Is it bad that the cordless drill is smoking

powertools

I was using my cordless drill today. I was trying to drive a bolt that was stuck with my drill in low gear and it wasn't really budging. I tried a few times and then noticed that smoke was coming out of my drill's cooling slots.

My drill has a brushless motor and 725in-lb of torque and it was stalling out. Does that mean that something inside the drill fried, or is it common to see smoke come from a drill while under a heavy load?

EDIT: The drill is a Milwaukee M18 Fuel.

Best Answer

Don't Stall Electric Motors. Ever.

Stalled motor = no back EMF = High Current.

It burns the windings out.

I'd think the technology in more expensive drills with brushless motors would sense a stall condition and go into shutdown, but yours seems to be willing to sacrifice its life, cooking the insulation off the windings and attempting to burn out the MOSFET array that drives the motor.

An Electric Impact wrench is more appropriate for this kind of abuse.

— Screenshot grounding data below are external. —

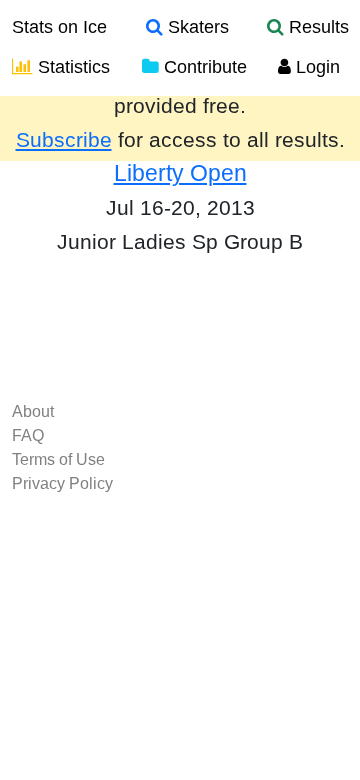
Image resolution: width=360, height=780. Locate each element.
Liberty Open (180, 173)
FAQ (28, 435)
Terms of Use (58, 459)
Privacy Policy (62, 483)
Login (315, 67)
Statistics (71, 67)
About (33, 411)
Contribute (203, 67)
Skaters (196, 27)
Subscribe (64, 140)
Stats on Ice (59, 27)
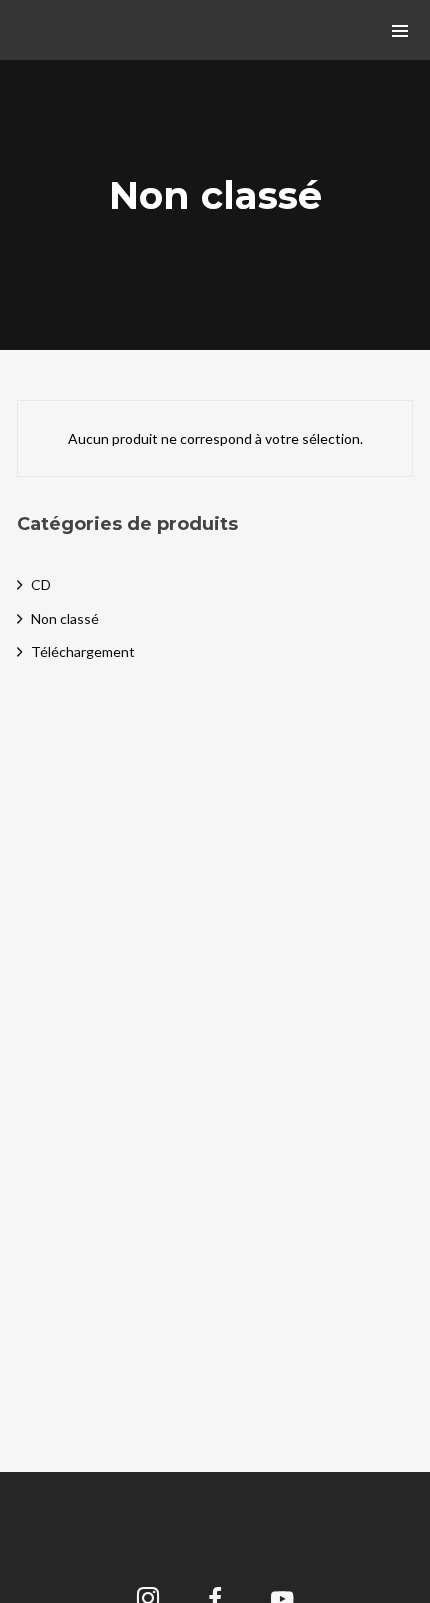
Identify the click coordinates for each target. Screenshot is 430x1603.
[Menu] (400, 30)
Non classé (65, 618)
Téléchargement (83, 651)
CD (41, 584)
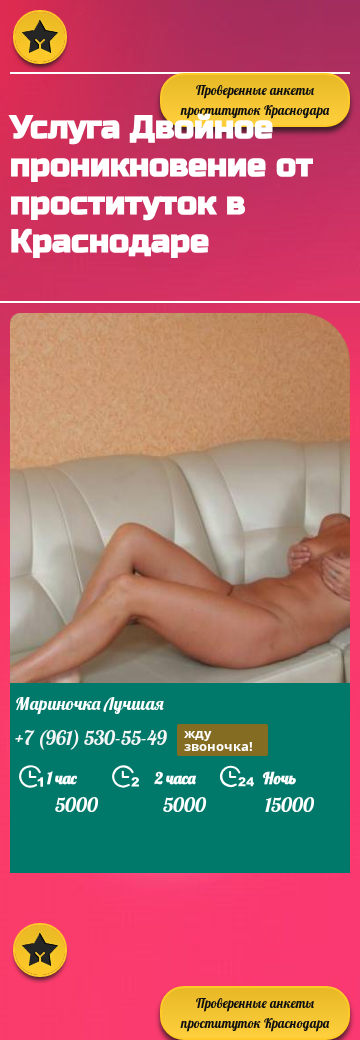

It has a mechanism that allows the motor to spin up, deliver a sharp shock to turn the bolt and release immedately so the motor never stalls.

If an electric or pneumatic impact wrench driving the appropriate impact socket won't loosen it, the time has come to apply some Mouse Milk and a breaker bar.

Here's a Dewalt Planetary Set with attached Brushless Motor. Your windings will be dark brown instead of that gold, green or red color they usually color the enamel. The next step for it is to turn black and the windings then start to short.